It is often said that telephoto lenses reduce depth of field, and they can, but they only do this by increasing the image size. Let's take our portrait again as an example. If you frame your subject for a head and shoulders picture with a standard focal length lens, at a given f/number you will have a certain amount of depth of field. If you then fit a telephoto lens, but also move back so that once again your subject appears the same size in the viewfinder, then at that same f/number the depth of field will be identical.

It is untrue to say that telephoto lenses always produce less depth of field, for the reason given above, but there is a little more to consider here in order to get a full and true understanding. In some circumstances, telephoto lenses can appear to give less depth of field. This is because telephoto lenses have a narrow angle of view, and therefore when you move back and shoot from a more distant position, there is less background appearing in the picture, behind the main subject. This usually gives the impression that depth of field is reduced and although it is actually an illusion, it is one that can be used to great pictorial effect.

By the same token, the reverse of this phenomenon applies to wide angle lenses that are often said to give greater depth of field. They don't, but from a fixed camera position they will make the image smaller, and that does increase depth of field. Likewise, the wide angle of view will include more background and while this doesn't actually increase depth of field, it often looks that way.

Finally, with the introduction of digital cameras, there is now another aspect of image magnification to consider - the size of the sensor. We'll not dwell on this as there are a lot of variables to consider, but simply say that the smaller the sensor, the greater the depth of field will be. Basically, a D-SLR with a sensor crop factor of 1.5x or 1.6x will produce images with significantly greater depth of field than FF-35mm SLRs. The difference is about two stops, so that f/5.6 on a 1.6x crop SLR will deliver approximately the same depth of field as f/11 on FF-35mm. This can be an advantage or a disadvantage, depending on the type of photography you do. And of course, the effective focal length changes also, so you have to be careful with comparisons.

That's a lot to take in, so here's a quick reminder. Large lens apertures (low f/number) and large image size (move closer, use a telephoto) reduce depth of field. And cameras with an image sensor smaller than FF-35mm have greater depth of field. If you want to know exactly what your depth of field is going to be, most SLRs have a button that closes the lens down to the picture taking f/number you've selected so that you can see for yourself.
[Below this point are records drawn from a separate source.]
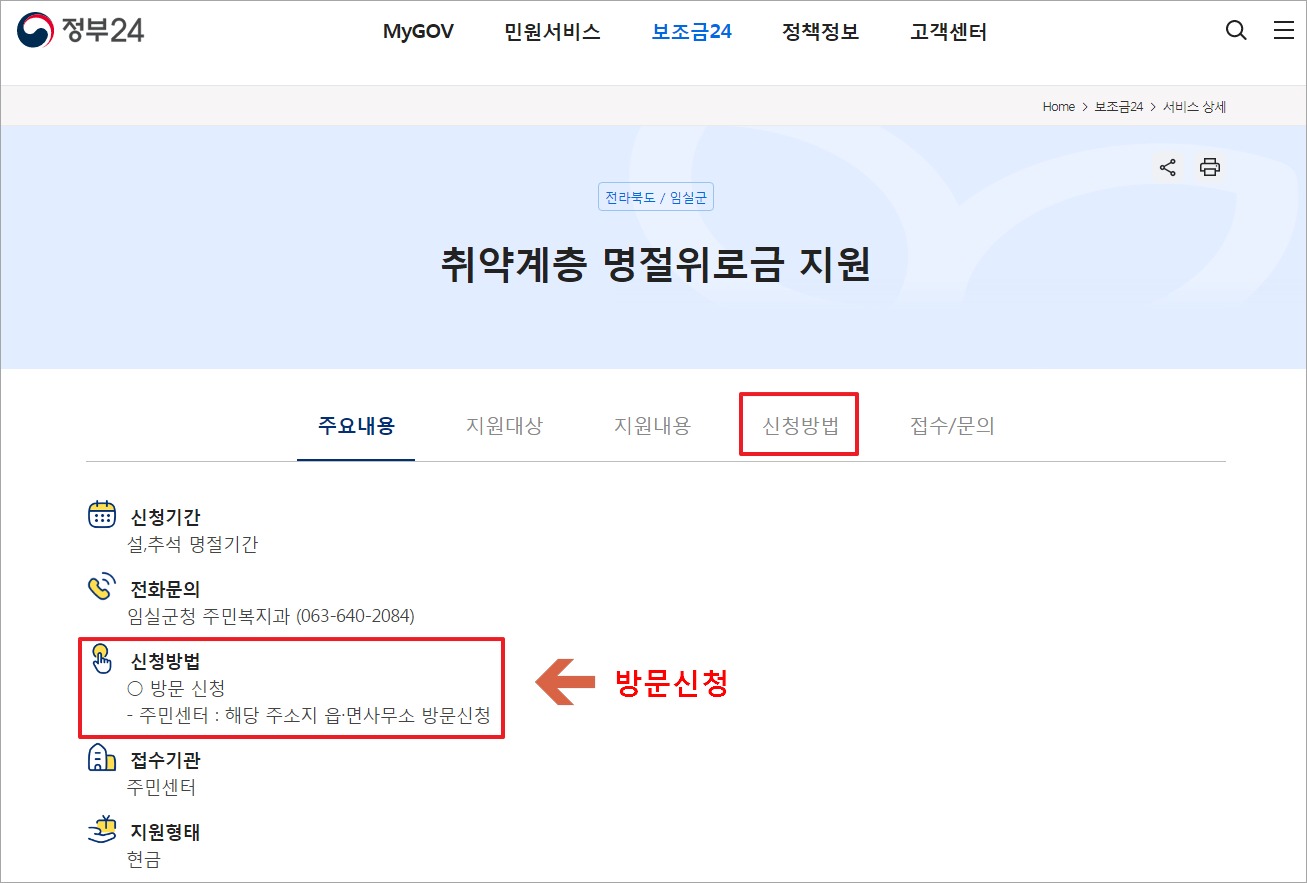Image resolution: width=1307 pixels, height=883 pixels.
Task: Open the MyGOV menu
Action: tap(418, 31)
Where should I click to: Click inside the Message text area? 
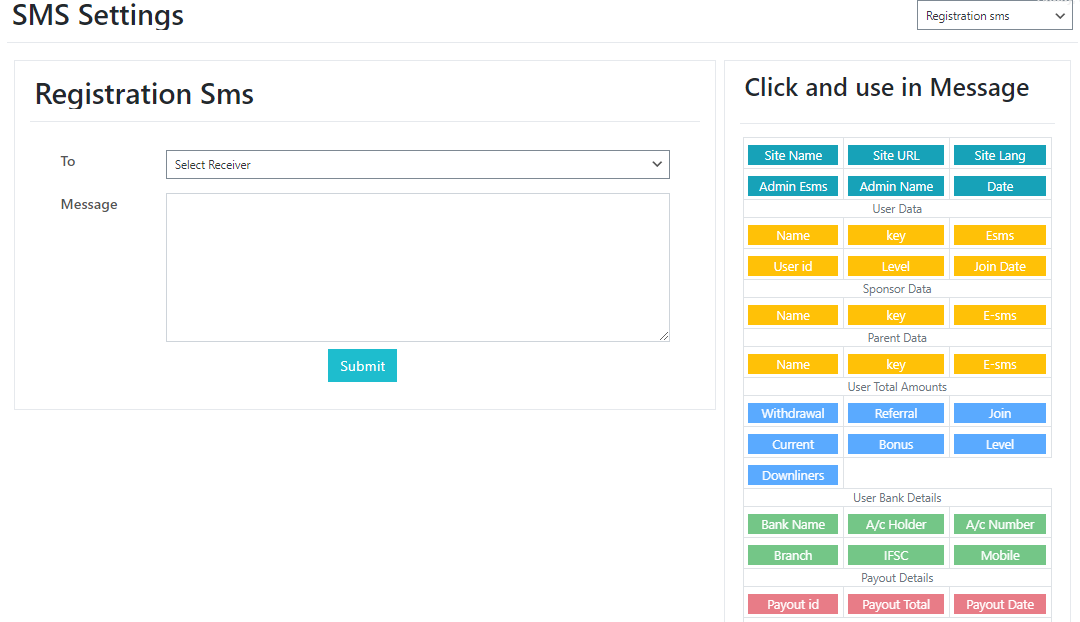pyautogui.click(x=417, y=267)
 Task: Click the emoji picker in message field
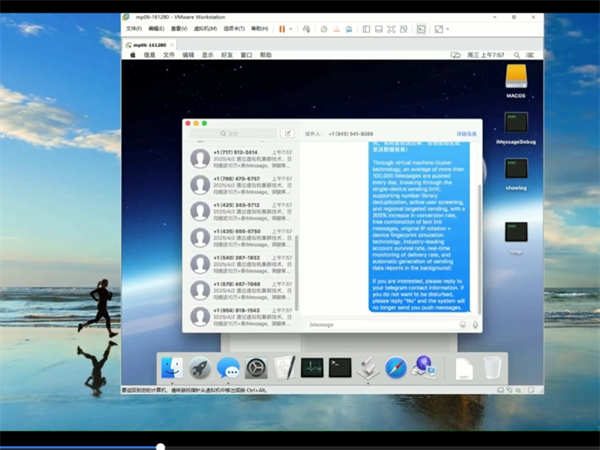pos(462,324)
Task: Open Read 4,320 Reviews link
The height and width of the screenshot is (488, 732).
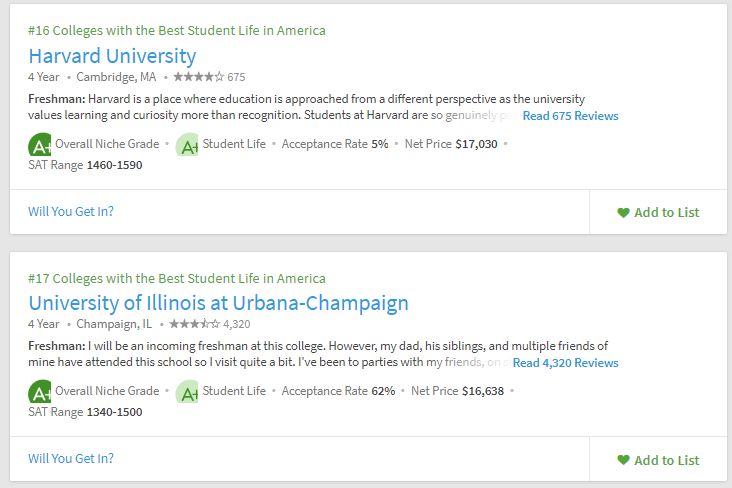Action: (x=565, y=363)
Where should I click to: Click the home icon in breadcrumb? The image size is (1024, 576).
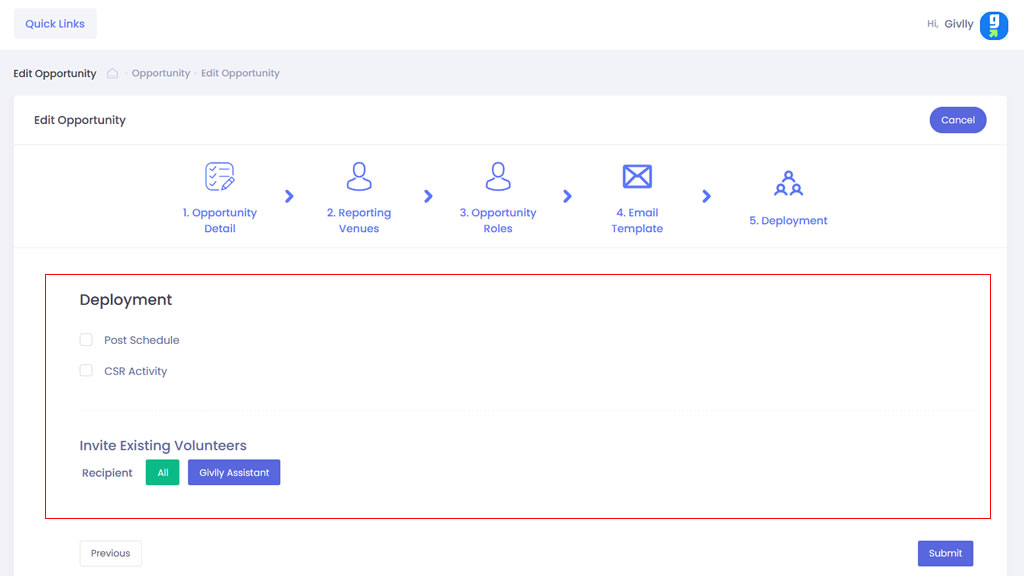point(113,73)
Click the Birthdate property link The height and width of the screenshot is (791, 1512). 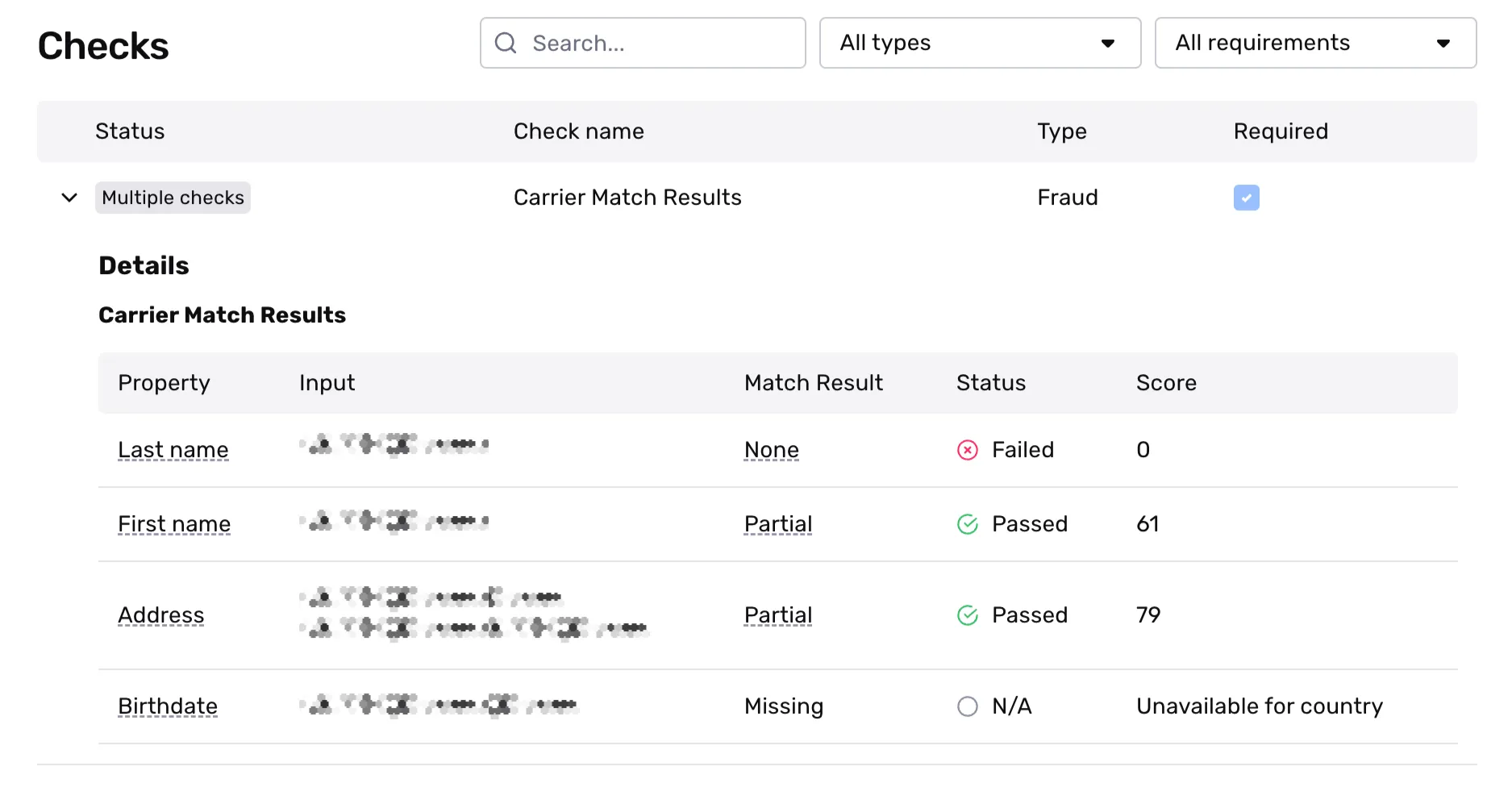168,706
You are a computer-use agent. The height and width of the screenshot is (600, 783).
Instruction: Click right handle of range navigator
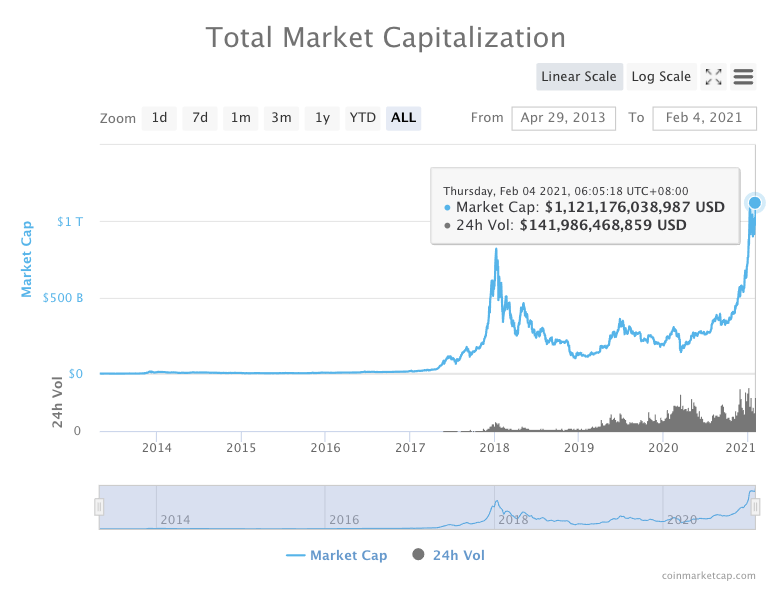click(x=756, y=507)
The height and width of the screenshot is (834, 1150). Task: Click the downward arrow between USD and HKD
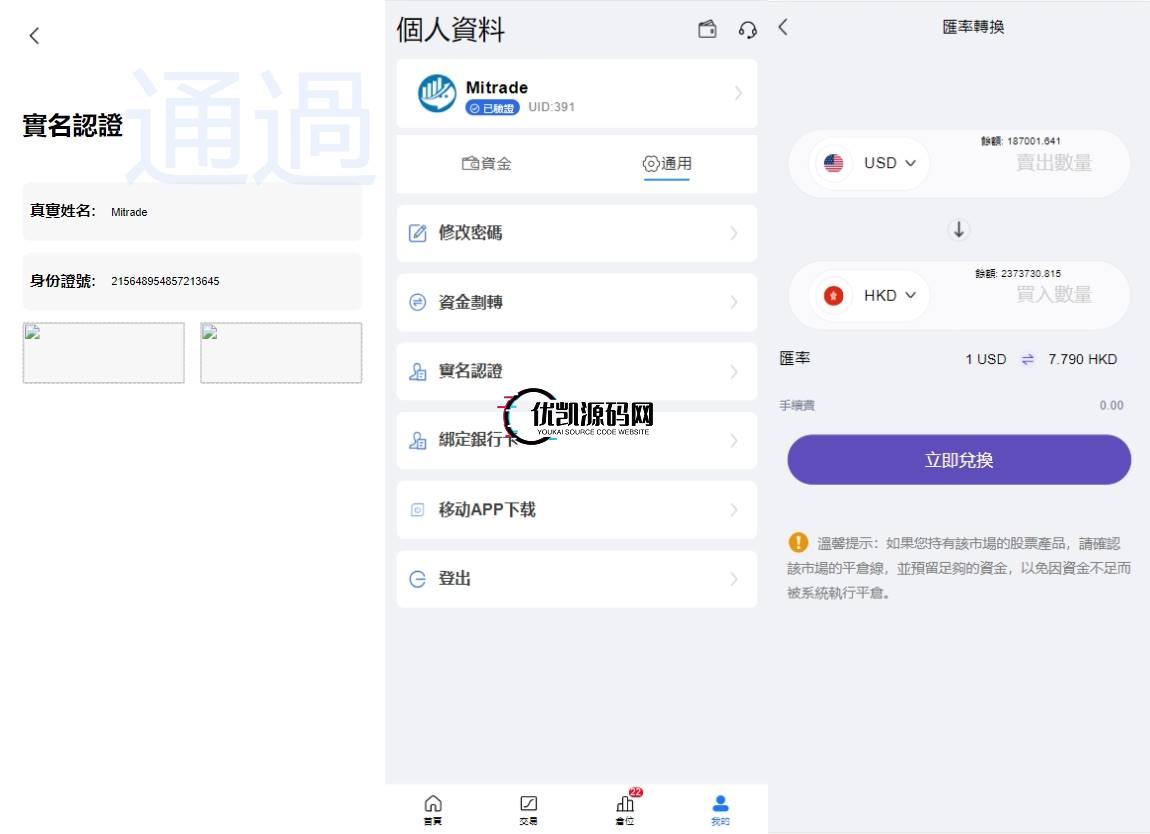pyautogui.click(x=958, y=229)
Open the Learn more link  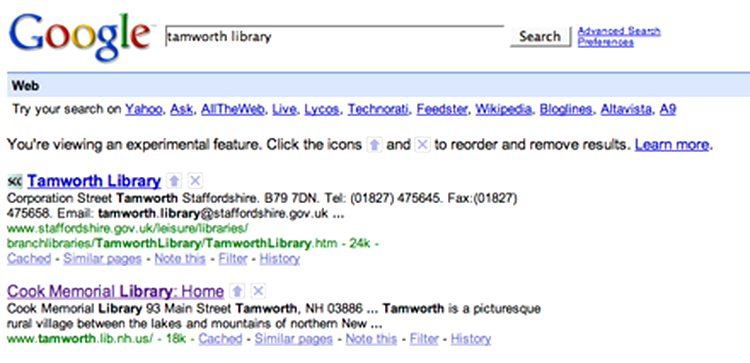point(672,144)
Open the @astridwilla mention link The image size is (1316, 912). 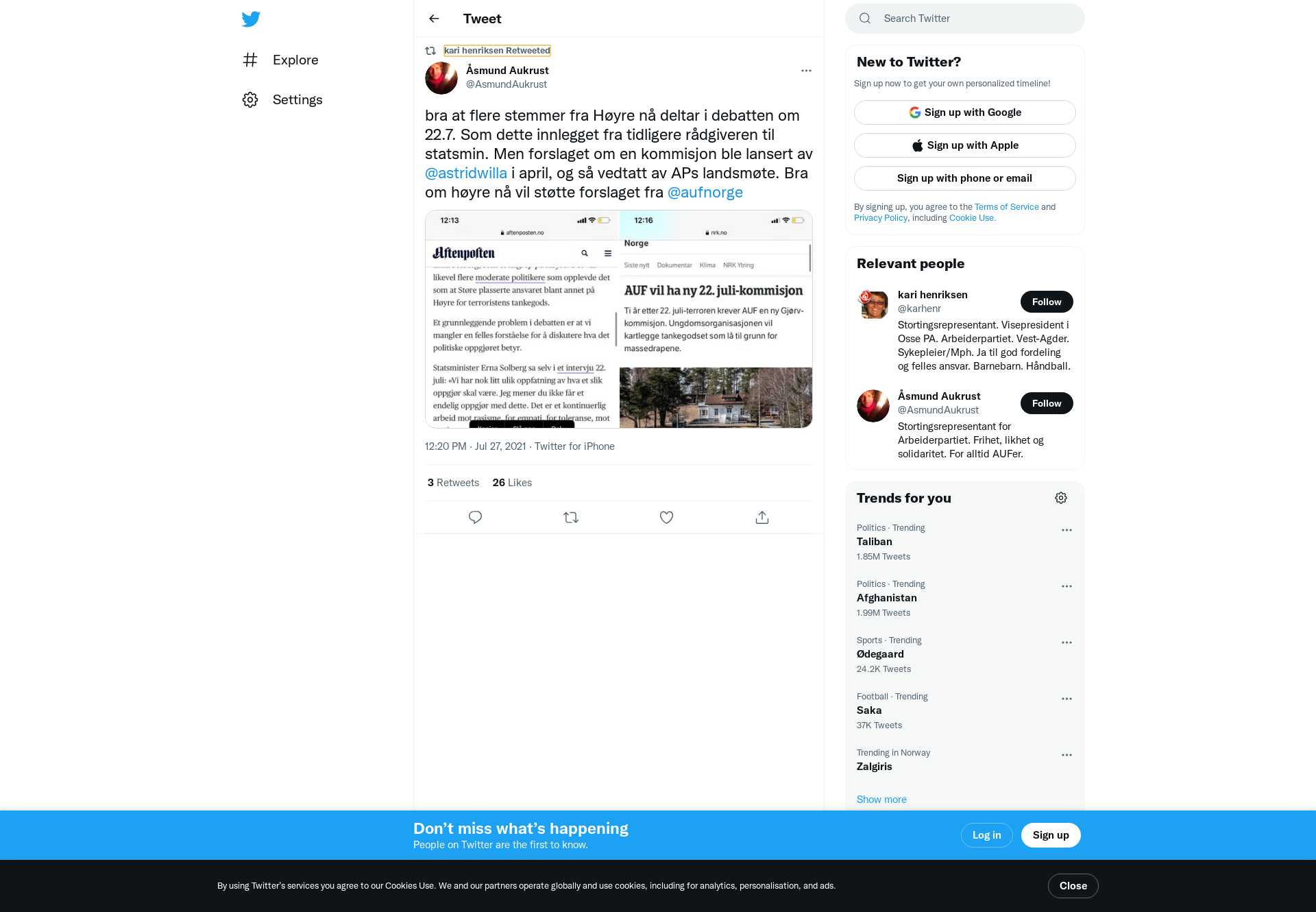[x=466, y=173]
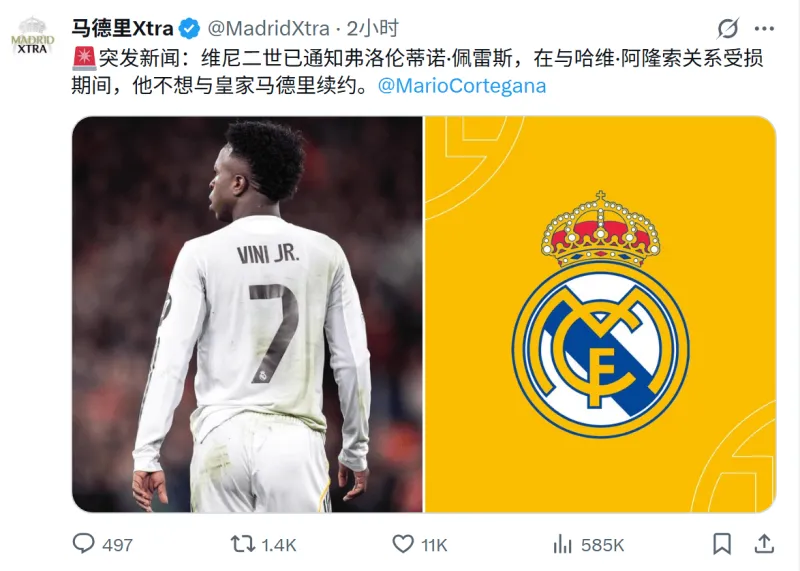Open the 2小时 timestamp
This screenshot has width=800, height=571.
pyautogui.click(x=372, y=29)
Unfortunately, this often makes the image too dark to see easily so you can buy a simple calculator that will tell you the exact distances, or even more simply, download a very good DIY version from here: http://www.dofmaster.com/dofjs.html


----------



## Gizmo555 (Jan 27, 2006)

Understanding the shutter 
SLRs use a focal plane type shutter to control the duration of the exposure, so called because it sits behind the mirror and immediately in front of the image sensor’s focal plane. It is one of the few hard working mechanical components of a modern camera, and is capable of taking tens of thousands of exposures, as briefly as 1/8000sec, and sometimes at a rate of over 5fps (frames, or photos, per second). 

Yet the secret of this amazing piece of machinery lies in its ingenious simplicity, rather than great complexity. It actually operates at only one, fixed speed, resulting in a finely tuned and uncompromised mechanism that is both reliable and consistent. The fixed speed is usually around 1/125sec (it will be the speed marked for flash synchronisation – x-sync - on the camera) and it is only at this speed, or longer, that the entire surface of the image sensor will be uncovered at any one moment, and the much shorter exposure times that it can produce are something of a trick. 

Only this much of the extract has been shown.